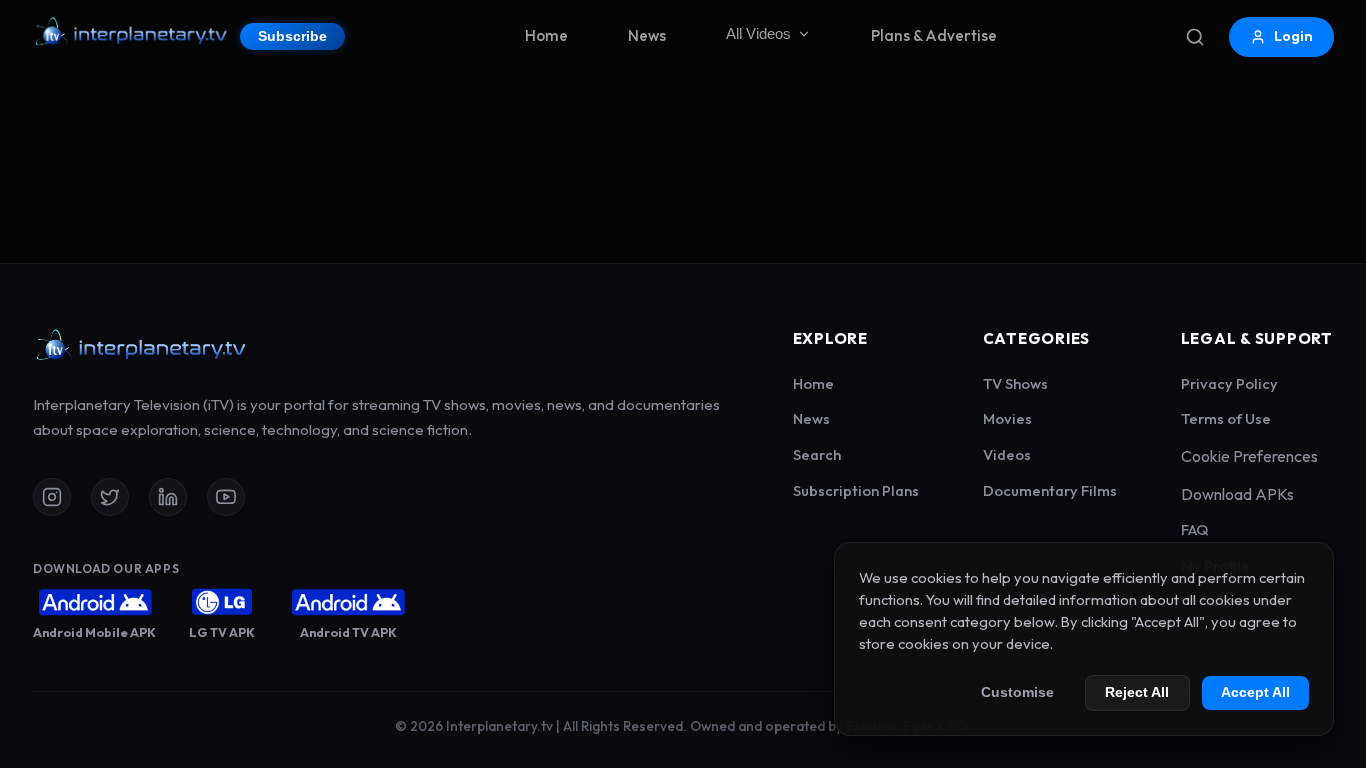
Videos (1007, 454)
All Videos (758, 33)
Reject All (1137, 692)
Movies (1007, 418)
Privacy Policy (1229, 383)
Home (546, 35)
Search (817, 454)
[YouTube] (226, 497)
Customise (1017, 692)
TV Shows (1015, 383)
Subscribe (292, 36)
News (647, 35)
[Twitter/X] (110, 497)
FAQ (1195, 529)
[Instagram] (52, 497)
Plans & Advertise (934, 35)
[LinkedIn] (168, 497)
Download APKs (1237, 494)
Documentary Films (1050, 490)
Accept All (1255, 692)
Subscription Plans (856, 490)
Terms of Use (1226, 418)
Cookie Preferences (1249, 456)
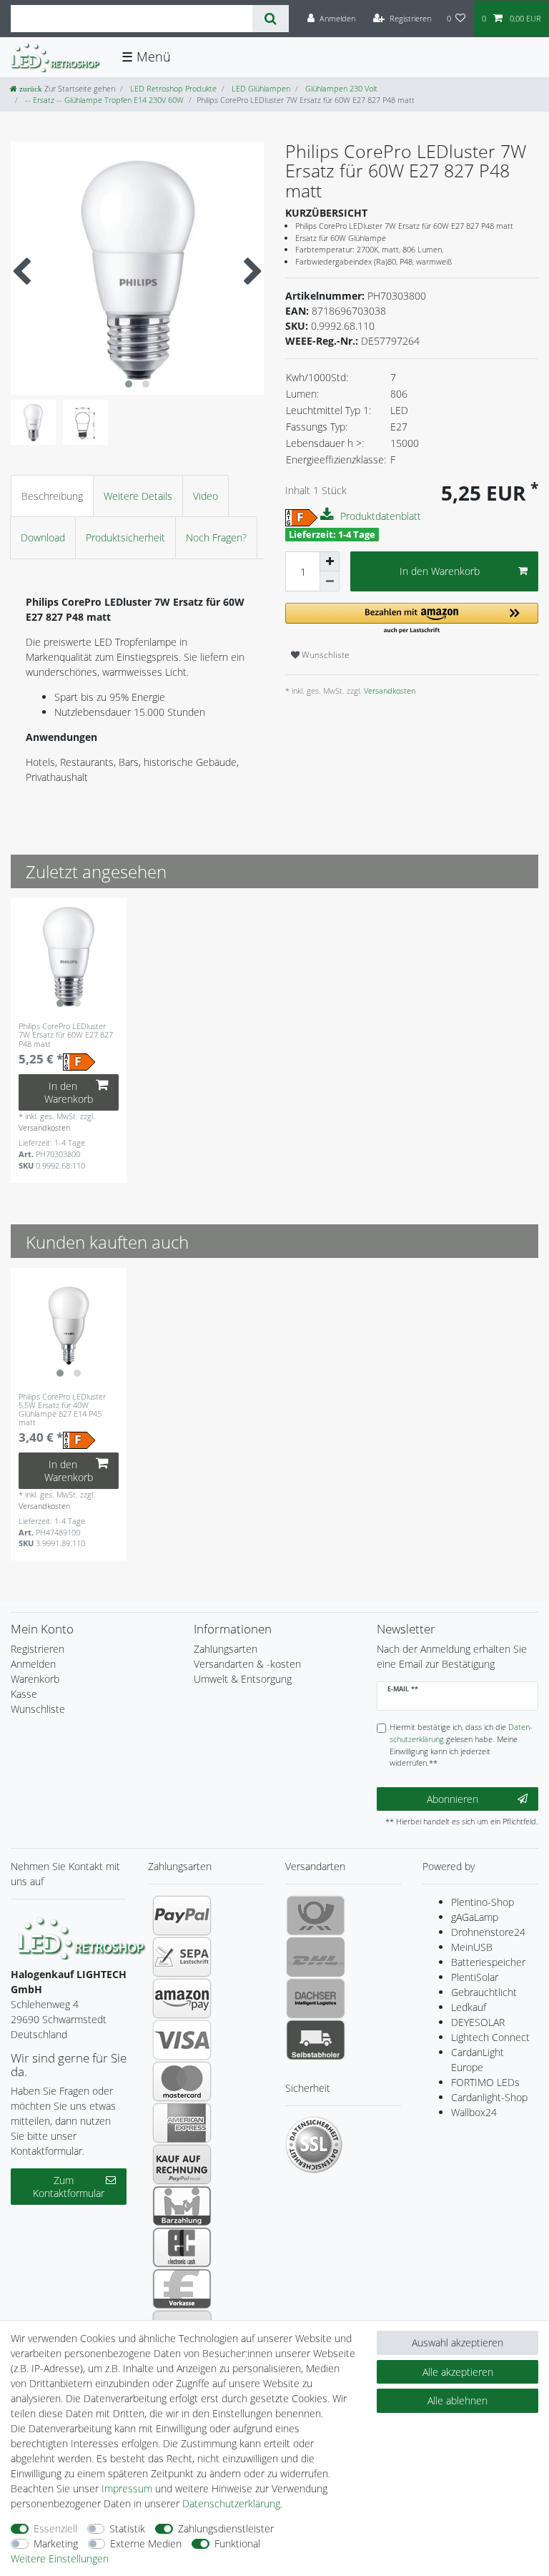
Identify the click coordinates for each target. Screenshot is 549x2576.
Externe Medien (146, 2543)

---

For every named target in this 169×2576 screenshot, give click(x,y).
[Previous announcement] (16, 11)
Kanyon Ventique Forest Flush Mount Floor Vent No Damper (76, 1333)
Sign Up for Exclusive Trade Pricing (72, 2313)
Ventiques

REQUIRED ACTION
From the data above, output only the lines between the line containing "Videos (1007, 454)" and the line containing "Download APKs (1237, 494)", inclusive, exactly as written.

SOLUTION
Videos (1007, 454)
All Videos (758, 33)
Reject All (1137, 692)
Movies (1007, 418)
Privacy Policy (1229, 383)
Home (546, 35)
Search (817, 454)
[YouTube] (226, 497)
Customise (1017, 692)
TV Shows (1015, 383)
Subscribe (292, 36)
News (647, 35)
[Twitter/X] (110, 497)
FAQ (1195, 529)
[Instagram] (52, 497)
Plans & Advertise (934, 35)
[LinkedIn] (168, 497)
Download APKs (1237, 494)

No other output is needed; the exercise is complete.